● Sayfa metni:
Hayatımıza girdiğinden beri Serenaygiller’in Best Model Look’larından her zaman ayrı duran bir fiziği vardı (Serenay Sarıkaya’ya hayranlığımız malum, bunu burada deşmeyelim lütfen). İkinci Bahar’da Türkan Şoray ve Şener Şen’in, belki de en önemlisi Yavuz Turgul ve Uğur Yücel’in yanında yavaş yavaş pişerken saç fırçasıyla yüzlerce kez taranmaktan ışığı sönmüş saçları, çökmüş gözaltları, --ama şahane yeşil gözleri-- ve ateşli hastalık geçirmişcesine rengi uçmuş dudakları bugünün köşk -yalı-holding üçgeninde geçen dizilerindeki güzellik anlayışının yanından geçmiyordu.
Gülsüm’den Gülseren’e 16 yıl.
Ne Bihter’in saç maşası, ne Hürrem’in tokası, ne de Mira’nın skinny jeanleri ve olmazsa olmaz bel dekolteleri; Nurgül Yeşilçay neredeyse bütün dizi boyunca üstünden çıkarmadığı çuvalımsı hamile elbisesiyle, zengin bir hayata özlem duyan ve yaşadığı yoksulluktan utandığı için sürekli yalanlar uyduran Gülsüm’ü abartısız bir oyunculuk, ihtişamsız bir güzellik, ve çarpıcı bir sadelikle oynuyordu. İkinci Bahar’ın en büyük başarılarından biri olan didaktik olmadan ve saçmalamadan karakterlerin iyi ve doğru olana yönelmesinden Gülsüm de sonunda nasibini alıyordu.
Uyuyan devi uyandıran konak
İster ağa dizilerini başımıza Asmalı Konak sardı deyin, ister Özcan Deniz de başımıza oyuncu oldu (Bana kalırsa iyi ki oldu. Şarkı söylemeyi bırakmadığı sürece sorun yok)... Asmalı Konak, karakterlerin derinliğini yavaş yavaş önümüze açmasıyla, Meral Okay’ın kalbe dokunan hikayesiyle Asmalı Konak: Hayat’ı saymazsak tadında bırakılan ve başarılı bir yapımdı. Radikal’den Hızır Tüzel’e verdiği röportajda Yeşilçay, “Evet mayın patlıyor, adam ölmüyor ve herkes ağlayarak seyrediyor bunu. Çünkü bilmem kimin oradaki tepkisi hoşuna gidiyor, inandırıcı geliyor,” demişti.

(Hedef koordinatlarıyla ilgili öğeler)
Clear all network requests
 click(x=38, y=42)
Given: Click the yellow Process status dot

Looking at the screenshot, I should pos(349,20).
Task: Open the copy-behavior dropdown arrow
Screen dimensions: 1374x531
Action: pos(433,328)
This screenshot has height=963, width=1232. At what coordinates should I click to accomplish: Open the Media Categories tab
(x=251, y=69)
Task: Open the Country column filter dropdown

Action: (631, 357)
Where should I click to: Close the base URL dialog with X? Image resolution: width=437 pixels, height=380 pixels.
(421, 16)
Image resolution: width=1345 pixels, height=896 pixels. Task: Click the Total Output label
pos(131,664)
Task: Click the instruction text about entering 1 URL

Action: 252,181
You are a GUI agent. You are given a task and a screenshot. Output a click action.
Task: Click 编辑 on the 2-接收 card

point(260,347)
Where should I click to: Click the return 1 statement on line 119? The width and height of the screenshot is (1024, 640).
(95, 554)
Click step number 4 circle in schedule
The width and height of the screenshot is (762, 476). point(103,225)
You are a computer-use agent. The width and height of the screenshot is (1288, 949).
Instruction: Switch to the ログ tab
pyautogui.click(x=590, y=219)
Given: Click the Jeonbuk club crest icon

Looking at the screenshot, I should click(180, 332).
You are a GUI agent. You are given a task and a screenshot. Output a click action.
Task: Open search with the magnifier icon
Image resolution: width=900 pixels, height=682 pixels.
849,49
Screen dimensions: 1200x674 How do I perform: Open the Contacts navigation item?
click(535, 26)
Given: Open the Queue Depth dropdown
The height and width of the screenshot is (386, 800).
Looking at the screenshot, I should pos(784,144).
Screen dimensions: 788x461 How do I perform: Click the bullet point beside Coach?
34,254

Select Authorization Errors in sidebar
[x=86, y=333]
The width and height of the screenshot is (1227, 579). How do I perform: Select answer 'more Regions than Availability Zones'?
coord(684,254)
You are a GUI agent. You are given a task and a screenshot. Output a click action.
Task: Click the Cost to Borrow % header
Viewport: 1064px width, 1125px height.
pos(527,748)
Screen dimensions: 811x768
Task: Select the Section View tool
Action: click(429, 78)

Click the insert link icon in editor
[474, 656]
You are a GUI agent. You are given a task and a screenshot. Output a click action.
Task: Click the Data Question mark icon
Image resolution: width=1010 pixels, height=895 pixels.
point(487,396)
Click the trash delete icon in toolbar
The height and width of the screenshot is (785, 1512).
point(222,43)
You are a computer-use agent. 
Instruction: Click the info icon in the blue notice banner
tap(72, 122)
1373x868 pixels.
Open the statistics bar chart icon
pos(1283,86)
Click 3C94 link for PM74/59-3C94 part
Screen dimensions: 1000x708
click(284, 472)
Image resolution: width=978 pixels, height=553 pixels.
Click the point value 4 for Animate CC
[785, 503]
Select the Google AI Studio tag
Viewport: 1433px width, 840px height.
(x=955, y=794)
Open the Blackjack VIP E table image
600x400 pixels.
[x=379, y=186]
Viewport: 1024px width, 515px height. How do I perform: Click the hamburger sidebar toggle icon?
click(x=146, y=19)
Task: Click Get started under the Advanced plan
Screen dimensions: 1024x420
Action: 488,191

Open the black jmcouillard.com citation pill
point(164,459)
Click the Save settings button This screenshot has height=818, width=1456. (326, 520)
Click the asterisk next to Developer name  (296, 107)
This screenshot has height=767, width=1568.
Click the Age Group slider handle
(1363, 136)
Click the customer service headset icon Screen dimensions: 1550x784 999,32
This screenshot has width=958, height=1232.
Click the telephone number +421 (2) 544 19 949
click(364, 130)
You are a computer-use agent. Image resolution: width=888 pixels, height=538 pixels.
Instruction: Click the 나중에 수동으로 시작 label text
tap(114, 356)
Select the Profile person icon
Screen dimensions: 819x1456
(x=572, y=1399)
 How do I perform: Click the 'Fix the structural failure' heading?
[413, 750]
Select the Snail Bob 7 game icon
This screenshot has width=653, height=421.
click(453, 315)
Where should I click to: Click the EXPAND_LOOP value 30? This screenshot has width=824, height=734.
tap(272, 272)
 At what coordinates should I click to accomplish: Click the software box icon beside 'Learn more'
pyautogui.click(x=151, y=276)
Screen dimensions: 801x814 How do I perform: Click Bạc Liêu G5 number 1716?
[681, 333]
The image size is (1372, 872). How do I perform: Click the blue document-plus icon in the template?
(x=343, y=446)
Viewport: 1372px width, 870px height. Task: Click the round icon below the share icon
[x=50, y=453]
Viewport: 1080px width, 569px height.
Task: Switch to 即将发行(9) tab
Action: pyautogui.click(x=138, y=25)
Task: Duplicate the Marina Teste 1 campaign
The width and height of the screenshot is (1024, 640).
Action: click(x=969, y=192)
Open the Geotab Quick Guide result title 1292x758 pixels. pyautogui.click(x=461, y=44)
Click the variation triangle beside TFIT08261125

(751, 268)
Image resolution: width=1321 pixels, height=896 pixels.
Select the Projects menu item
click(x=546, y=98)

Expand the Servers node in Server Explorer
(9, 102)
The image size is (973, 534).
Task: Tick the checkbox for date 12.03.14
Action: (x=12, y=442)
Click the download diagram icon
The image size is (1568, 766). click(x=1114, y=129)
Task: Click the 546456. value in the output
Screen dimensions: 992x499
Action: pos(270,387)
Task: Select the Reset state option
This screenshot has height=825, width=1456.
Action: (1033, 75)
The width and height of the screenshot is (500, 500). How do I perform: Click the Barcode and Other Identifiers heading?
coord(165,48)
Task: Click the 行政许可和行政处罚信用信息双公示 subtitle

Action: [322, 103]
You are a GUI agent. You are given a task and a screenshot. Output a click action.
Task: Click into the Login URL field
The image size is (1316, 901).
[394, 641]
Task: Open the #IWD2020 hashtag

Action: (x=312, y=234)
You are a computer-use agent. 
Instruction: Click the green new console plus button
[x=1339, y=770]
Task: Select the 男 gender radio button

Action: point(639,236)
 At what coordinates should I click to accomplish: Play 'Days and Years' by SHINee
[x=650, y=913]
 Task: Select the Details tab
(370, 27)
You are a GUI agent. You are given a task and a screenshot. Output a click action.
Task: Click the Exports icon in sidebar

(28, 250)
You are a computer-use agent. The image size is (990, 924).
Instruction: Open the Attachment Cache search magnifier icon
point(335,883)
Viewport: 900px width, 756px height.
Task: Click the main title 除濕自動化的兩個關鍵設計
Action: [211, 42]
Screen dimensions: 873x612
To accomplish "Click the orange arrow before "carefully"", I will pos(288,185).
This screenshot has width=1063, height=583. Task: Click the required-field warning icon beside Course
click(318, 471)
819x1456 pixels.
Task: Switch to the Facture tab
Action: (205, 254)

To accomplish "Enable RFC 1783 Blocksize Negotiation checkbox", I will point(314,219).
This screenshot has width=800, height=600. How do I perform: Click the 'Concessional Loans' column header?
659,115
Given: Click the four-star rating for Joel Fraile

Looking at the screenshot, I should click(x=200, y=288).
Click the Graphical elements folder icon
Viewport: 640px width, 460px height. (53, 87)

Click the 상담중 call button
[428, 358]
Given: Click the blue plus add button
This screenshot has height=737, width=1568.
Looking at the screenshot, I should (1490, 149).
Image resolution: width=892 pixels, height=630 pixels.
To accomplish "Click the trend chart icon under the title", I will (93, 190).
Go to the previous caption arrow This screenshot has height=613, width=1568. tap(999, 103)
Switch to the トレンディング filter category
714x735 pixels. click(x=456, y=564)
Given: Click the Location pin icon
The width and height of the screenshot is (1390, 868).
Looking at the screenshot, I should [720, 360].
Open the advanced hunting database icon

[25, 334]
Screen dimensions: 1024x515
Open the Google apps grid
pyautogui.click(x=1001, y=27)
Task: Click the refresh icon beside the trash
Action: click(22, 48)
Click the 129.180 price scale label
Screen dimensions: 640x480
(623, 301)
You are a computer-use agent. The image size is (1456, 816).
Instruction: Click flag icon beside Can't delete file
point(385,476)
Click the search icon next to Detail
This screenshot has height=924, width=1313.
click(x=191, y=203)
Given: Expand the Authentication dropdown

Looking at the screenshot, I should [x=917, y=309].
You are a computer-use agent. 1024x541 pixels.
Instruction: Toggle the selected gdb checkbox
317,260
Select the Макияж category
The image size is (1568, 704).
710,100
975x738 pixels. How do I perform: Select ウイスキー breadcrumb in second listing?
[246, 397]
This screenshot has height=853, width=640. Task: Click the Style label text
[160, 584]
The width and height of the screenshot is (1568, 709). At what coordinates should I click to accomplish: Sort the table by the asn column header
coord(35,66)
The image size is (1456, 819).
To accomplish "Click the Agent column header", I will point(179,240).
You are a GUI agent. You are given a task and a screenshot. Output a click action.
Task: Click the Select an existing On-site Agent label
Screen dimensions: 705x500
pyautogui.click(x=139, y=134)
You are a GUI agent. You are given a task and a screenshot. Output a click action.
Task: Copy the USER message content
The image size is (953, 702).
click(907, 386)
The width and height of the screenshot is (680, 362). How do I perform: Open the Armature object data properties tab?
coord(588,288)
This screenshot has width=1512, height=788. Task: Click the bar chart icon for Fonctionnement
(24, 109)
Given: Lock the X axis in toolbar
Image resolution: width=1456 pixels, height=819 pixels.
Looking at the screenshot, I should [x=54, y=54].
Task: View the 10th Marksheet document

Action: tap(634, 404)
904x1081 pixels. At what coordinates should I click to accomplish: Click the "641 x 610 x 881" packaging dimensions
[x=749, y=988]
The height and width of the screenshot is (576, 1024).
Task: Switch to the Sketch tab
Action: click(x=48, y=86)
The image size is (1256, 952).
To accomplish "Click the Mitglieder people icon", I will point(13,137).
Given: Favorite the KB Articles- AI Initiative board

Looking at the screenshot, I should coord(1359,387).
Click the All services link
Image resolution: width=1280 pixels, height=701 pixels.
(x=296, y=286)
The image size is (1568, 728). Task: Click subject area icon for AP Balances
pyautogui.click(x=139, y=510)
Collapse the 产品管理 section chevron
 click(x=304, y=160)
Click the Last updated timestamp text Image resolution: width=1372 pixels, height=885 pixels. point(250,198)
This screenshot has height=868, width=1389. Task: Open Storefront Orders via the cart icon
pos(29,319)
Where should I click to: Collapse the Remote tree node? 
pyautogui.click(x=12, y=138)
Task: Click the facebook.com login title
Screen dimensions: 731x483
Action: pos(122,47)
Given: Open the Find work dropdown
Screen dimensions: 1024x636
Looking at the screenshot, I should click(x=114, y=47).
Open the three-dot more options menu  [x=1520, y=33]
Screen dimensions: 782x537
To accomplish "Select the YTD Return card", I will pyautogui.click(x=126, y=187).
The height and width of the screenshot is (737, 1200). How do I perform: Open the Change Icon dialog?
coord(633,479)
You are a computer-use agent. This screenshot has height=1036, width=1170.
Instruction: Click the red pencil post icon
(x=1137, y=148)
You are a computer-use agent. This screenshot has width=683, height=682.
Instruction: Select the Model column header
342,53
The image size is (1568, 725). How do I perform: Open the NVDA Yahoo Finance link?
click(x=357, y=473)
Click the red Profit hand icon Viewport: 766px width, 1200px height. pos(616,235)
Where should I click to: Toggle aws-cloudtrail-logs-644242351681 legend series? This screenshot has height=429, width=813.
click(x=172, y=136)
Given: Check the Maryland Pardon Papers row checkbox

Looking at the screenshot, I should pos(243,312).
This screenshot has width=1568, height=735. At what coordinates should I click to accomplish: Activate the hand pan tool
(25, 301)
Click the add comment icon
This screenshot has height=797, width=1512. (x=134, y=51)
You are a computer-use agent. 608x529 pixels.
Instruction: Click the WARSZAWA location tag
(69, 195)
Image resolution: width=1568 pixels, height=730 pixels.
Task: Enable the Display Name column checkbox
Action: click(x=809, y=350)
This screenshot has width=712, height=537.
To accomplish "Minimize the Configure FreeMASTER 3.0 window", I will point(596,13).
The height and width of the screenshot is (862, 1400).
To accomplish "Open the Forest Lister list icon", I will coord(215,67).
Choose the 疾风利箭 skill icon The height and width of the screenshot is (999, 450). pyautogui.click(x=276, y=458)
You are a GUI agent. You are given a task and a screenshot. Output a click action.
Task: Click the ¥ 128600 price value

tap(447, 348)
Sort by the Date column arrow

● Yapılacak iş: Yukarıdaki Nurgül Yeşilçay yazısında "Hayatımıza girdiğinden beri" sözlerinden "Gülseren’e 16 yıl." sözlerine kadar olan kısmı hiç değiştirmeden tekrar yaz.

● Yapılan iş:
Hayatımıza girdiğinden beri Serenaygiller’in Best Model Look’larından her zaman ayrı duran bir fiziği vardı (Serenay Sarıkaya’ya hayranlığımız malum, bunu burada deşmeyelim lütfen). İkinci Bahar’da Türkan Şoray ve Şener Şen’in, belki de en önemlisi Yavuz Turgul ve Uğur Yücel’in yanında yavaş yavaş pişerken saç fırçasıyla yüzlerce kez taranmaktan ışığı sönmüş saçları, çökmüş gözaltları, --ama şahane yeşil gözleri-- ve ateşli hastalık geçirmişcesine rengi uçmuş dudakları bugünün köşk -yalı-holding üçgeninde geçen dizilerindeki güzellik anlayışının yanından geçmiyordu.
Gülsüm’den Gülseren’e 16 yıl.